We don’t work in a bubble. Demand forecasts guide how we plan our production runs; a clear view of the end-use details supports better batch timing and helps minimize rush charges or scramble for raw materials. We schedule plant maintenance—or minor stoppages—in lockstep with anticipated surges or planned long-term relationships. That “boots on the ground” approach allows us to keep supply chains uninterrupted, especially for complex molecules that can’t be sourced on the open market at the last moment.
Every campaign brings us practical insights. Sometimes, an older workup method leaves residues that only show up in real-world stability studies or after multiple purification cycles. Our engineers actively iterate—whether by switching to alternative solvent systems, updating reactor cleaning processes, or investing in improved analytical instrumentation. Incremental improvements in process yields or impurity rejection often mean the difference between a viable commercial product and material that sits unused in inventory.
We’ve found that open communication between production, QC, and customer-facing teams catches problems early. Every hiccup, from an off-color batch to a missed yield target, gets logged and leads to a plant-wide review if necessary. Some innovations come from minor tweaks—slowing down solvent addition rates or raising the bar on incoming material screening. Every bit of process knowledge builds up, keeping our production both nimble and accountable.
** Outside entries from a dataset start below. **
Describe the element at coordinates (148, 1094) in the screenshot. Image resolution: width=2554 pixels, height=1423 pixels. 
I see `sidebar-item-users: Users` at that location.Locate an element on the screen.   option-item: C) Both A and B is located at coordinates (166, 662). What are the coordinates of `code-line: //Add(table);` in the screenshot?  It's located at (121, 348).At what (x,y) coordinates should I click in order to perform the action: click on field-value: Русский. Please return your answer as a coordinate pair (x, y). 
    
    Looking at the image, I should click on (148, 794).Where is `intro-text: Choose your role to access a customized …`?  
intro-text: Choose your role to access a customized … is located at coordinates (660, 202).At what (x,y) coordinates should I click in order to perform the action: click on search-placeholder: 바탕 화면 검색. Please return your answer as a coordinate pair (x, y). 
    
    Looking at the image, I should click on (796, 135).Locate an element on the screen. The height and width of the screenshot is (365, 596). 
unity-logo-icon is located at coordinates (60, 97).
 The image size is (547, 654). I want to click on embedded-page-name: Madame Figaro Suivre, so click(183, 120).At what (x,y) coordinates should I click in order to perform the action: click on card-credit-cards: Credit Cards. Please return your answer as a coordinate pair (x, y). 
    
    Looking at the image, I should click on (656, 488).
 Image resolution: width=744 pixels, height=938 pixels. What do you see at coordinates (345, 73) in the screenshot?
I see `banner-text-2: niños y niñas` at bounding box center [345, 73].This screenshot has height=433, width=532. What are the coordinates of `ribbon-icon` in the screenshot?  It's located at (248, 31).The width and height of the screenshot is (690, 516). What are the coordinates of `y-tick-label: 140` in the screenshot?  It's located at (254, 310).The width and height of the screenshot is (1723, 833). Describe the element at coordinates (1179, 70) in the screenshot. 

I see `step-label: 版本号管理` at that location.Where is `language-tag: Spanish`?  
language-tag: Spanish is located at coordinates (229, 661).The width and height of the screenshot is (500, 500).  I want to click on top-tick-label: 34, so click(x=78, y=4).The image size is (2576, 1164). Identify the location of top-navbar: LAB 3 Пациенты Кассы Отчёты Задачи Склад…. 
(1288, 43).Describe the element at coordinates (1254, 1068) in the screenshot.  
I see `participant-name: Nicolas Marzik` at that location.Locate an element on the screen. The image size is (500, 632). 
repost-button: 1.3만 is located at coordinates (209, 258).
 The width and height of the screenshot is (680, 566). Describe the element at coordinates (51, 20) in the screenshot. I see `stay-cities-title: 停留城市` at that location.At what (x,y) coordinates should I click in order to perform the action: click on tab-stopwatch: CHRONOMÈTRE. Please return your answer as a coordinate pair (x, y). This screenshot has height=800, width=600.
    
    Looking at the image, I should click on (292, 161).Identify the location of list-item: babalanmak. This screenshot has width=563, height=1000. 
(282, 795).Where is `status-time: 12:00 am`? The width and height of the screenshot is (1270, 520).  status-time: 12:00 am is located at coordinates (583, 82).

The regulatory landscape continues to tighten, especially as more healthcare partners demand traceability and robust impurity profiles. We invest as much in documenting our operational decisions as in chemical synthesis itself. A well-tuned lot history helps customers file regulatory submissions without fear of gaps or ambiguity.
While we’ve seen the molecule’s use evolve, what hasn’t shifted is the need for close alignment with scientific partners. Open lines of feedback—whether positive or negative—help us close the gap between lab-proven chemistry and production-scale realities. As long as advanced synthetic targets demand specialized intermediates, we stay committed to in-house training, improvements in plant hygiene and containment, and regular upgrades in analytical methods. The learning curve never levels off in practice.
Producing (4S)-2-[(2-Aminoethoxy)methyl]-4-(2-chlorophenyl)-1,4-dihydro-6-methyl-3,5-pyridinedicarboxylic acid 3-ethyl 5-methyl ester means getting knee deep in hands-on chemistry, quality control, and logistics. Our team’s real-world experience has shaped every improvement, from refining the purification step to updating packaging methods. Customers benefit from this persistent focus—every drum of compound reflects process learning, teamwork across departments, and a constant drive for reliability. Those outcomes matter even more in today’s world of high-stakes, innovative drug development and specialty chemical synthesis.
With every batch, we reinforce the link between practical manufacturing and scientific advancement; quality, safety, and service don’t become footnotes—they become the reason customers return and relationships endure.